● Requirement
Rewrite the material below as a JSON list of strings, one string per line with blank lines dropped, running from the line with "This screenshot has width=1080, height=874." up to and including the line with "the pencil Author". Leave the pictures out of the list.

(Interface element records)
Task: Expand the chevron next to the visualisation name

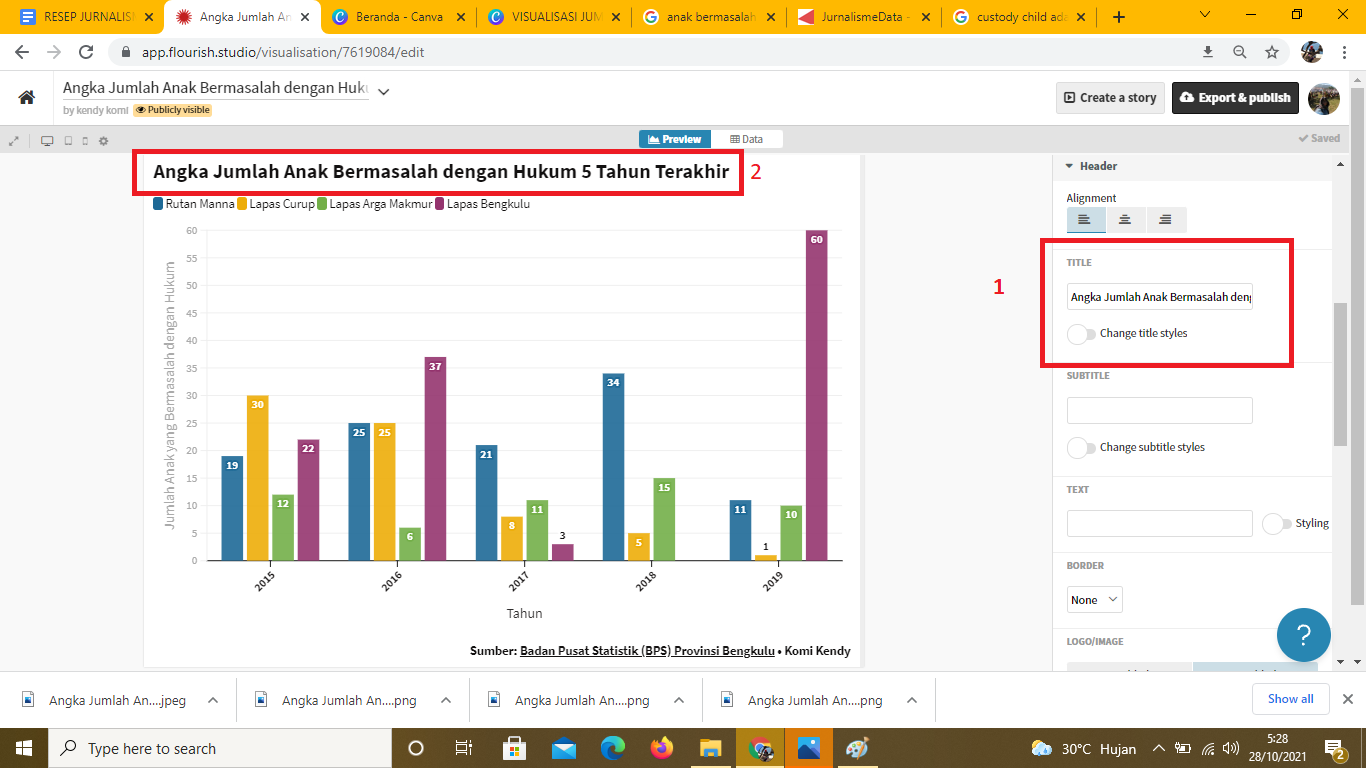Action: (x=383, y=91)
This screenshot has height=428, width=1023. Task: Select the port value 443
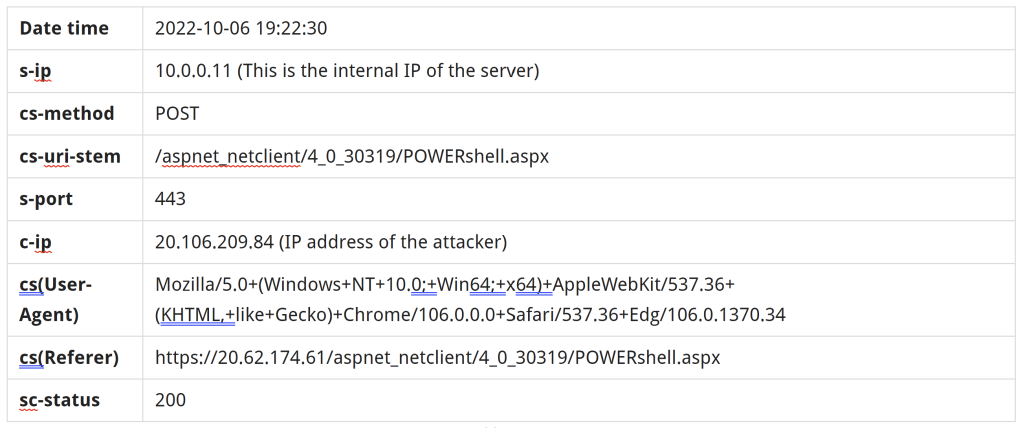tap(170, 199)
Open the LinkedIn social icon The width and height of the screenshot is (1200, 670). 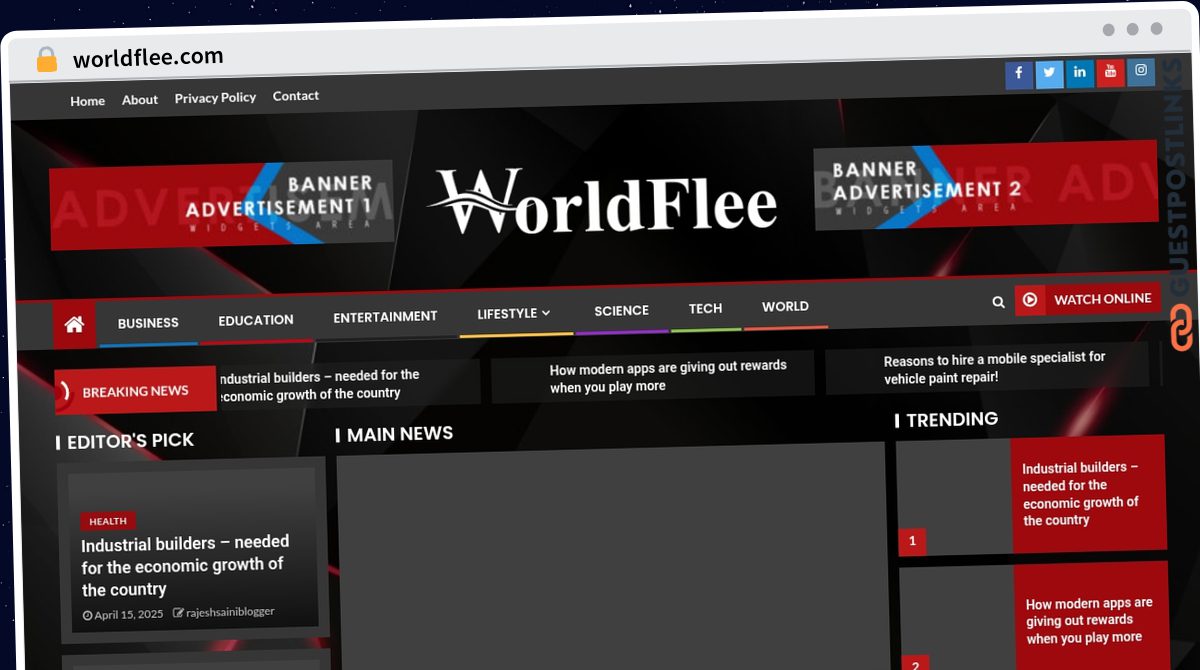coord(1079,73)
* * *
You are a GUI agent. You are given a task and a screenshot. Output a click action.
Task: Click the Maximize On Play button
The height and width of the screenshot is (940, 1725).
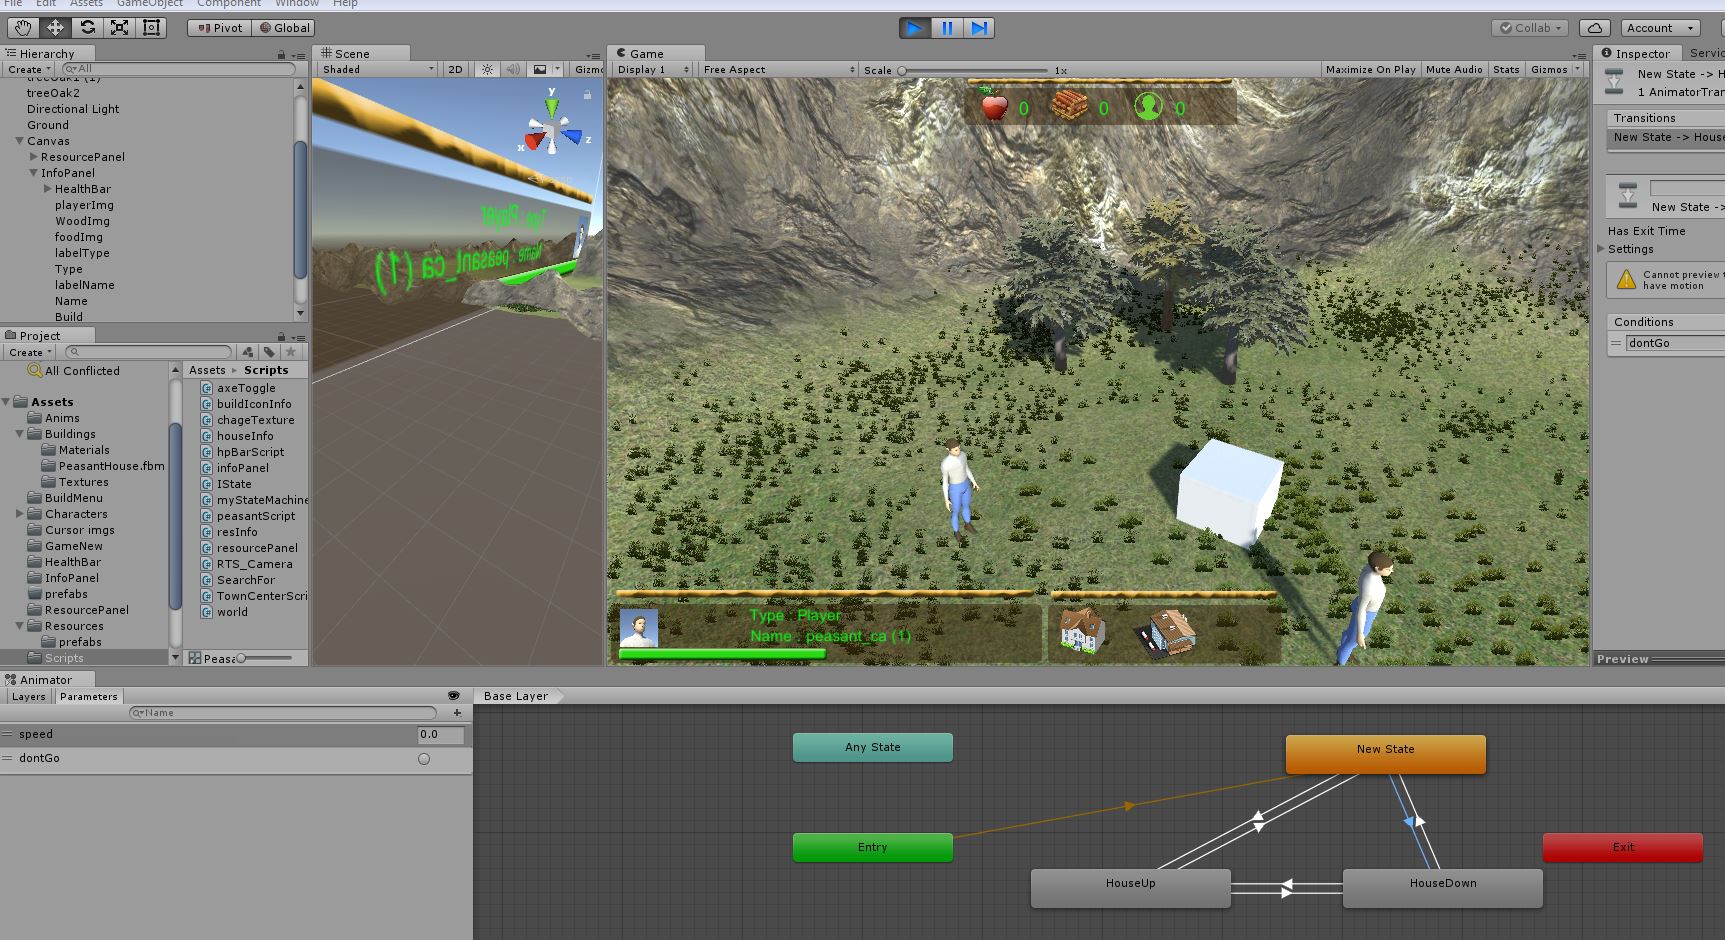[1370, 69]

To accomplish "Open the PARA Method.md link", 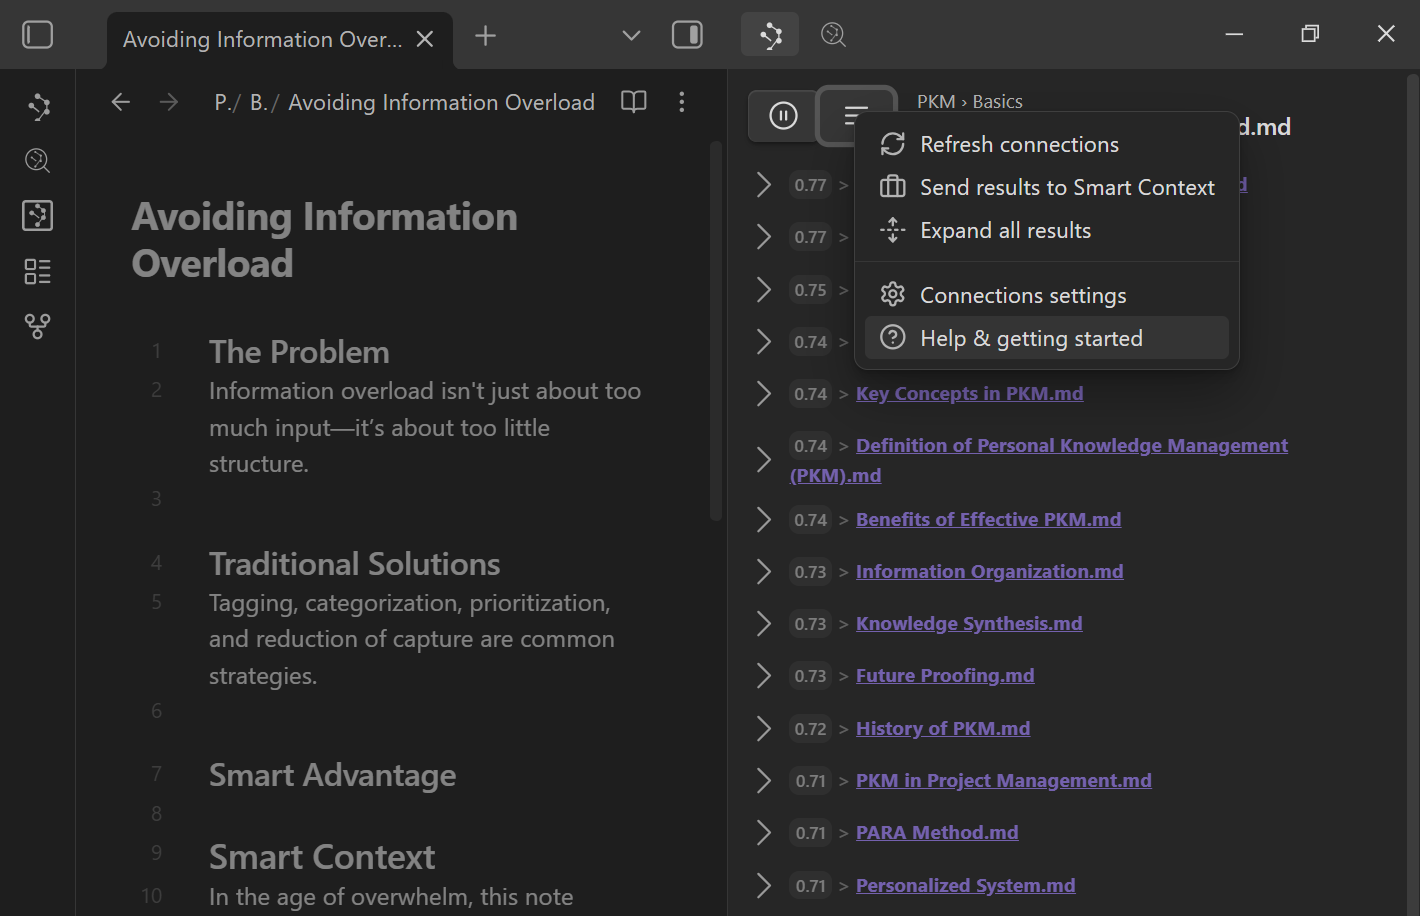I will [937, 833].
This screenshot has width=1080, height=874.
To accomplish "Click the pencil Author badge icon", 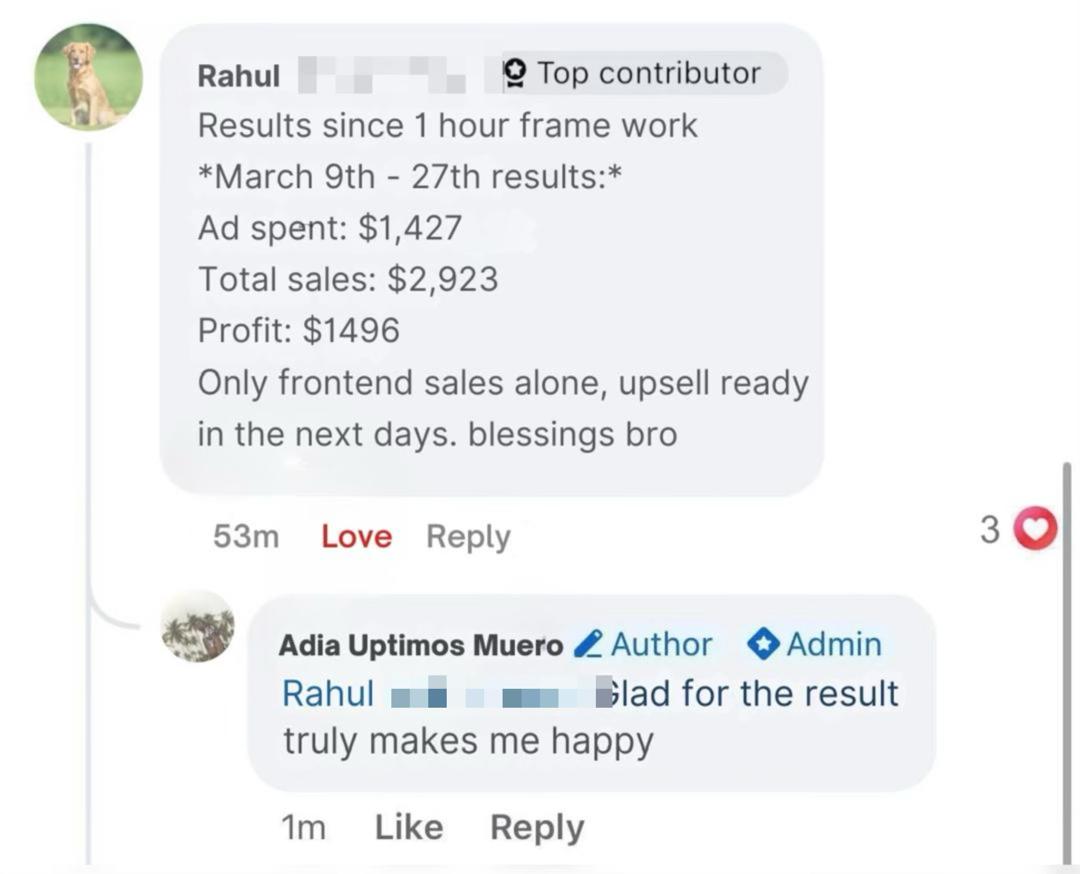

● Solution for this problem
[
  "This screenshot has width=1080, height=874.",
  "To accomplish \"Click the pencil Author badge icon\", "
]